All these variables make it hard to predict the future economy - as I said, with all the King's Horses, and Men passing future stimulus plans and buying up mortgages direct, we could have a very different outcome than I state now. After all, when the tax payer takes all the losses (or the taxpayers grandchildren I should say) we can keep kicking the can down the road....forever? Or at least until foreign governments stop buying our Treasuries. But maybe we can keep doing this for another full decade. Or at least until the next crisis in the middle 2012-2013 level where we will blame the policies of today for that unraveling. And issue more paper currency to bail us out of that crisis.

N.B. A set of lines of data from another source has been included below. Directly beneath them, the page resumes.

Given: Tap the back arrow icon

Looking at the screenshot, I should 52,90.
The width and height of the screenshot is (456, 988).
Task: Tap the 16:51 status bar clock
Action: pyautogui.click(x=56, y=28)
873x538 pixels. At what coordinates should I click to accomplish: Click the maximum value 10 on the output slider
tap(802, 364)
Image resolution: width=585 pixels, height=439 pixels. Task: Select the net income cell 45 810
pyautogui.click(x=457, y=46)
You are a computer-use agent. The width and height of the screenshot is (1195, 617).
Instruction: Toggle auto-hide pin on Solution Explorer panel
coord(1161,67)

Notice a pattern folks? As Ron Paul says... we refuse to take our medicine. So the inevitable day when the medicine must be taken, I hope we are not giving those drugs to a cadaver. Each iteration of the disease takes even larger amounts of drugs. Eventually the level of needed "treatment" will kill the patient. But let's keep kicking that can down the road. And trust me, all this will be forgotten in Q3 2008 when the GDP bumps due to the rebate checks... because ignorance of long term issues is the way to play - just keep kicking the can and keep creating paper money to solve all our problems.